The numbers: The cost of goods and services rose a mild 0.2% in June as inflation eased again, but another measure of prices favored by the Federal Reserve showed somewhat less progress.
Economists polled by The Wall Street Journal had forecast a 0.2% increase in the personal consumption expenditures index.
The increase in prices over the past year slowed to 3% from 3.8% and touched the lowest level since October 2021, the government said Friday.
The so-called core PCE rate of inflation, meanwhile, also rose 0.2% last month. The core rate omits volatile food and energy costs and is viewed by the Fed as a better predictor of future inflation trends.
The rate of core inflation over the past year slowed a bit less to 4.1% from 4.6% in the prior month, but that still puts it at a more than two-year low. It’s still far above the Fed’s 2% target, however.

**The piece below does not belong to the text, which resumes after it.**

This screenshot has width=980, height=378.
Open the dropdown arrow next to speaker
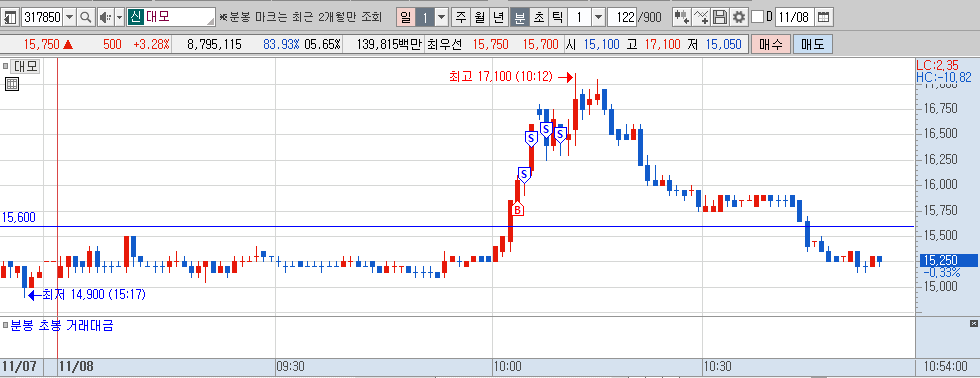tap(119, 17)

Big picture: Inflation has slowed a lot this year due to falling energy and food prices, but the cost of living is still rising too fast to mollify the Fed or ease the financial pain of U.S. households.
The Fed is expected to keep interest rates high through next year to bring inflation down closer to its 2% target. The danger is that higher borrowing costs could also slow the economy enough to tip the U.S. into recession.
The latest PCE report is likely to give the Fed more reason for optimism, however.
Looking ahead: “Inflation cooled, but held well above 2%, meaning the Fed can’t declare mission accomplished,” said lead U.S. economist Oren Klatchkin of Oxford Economics.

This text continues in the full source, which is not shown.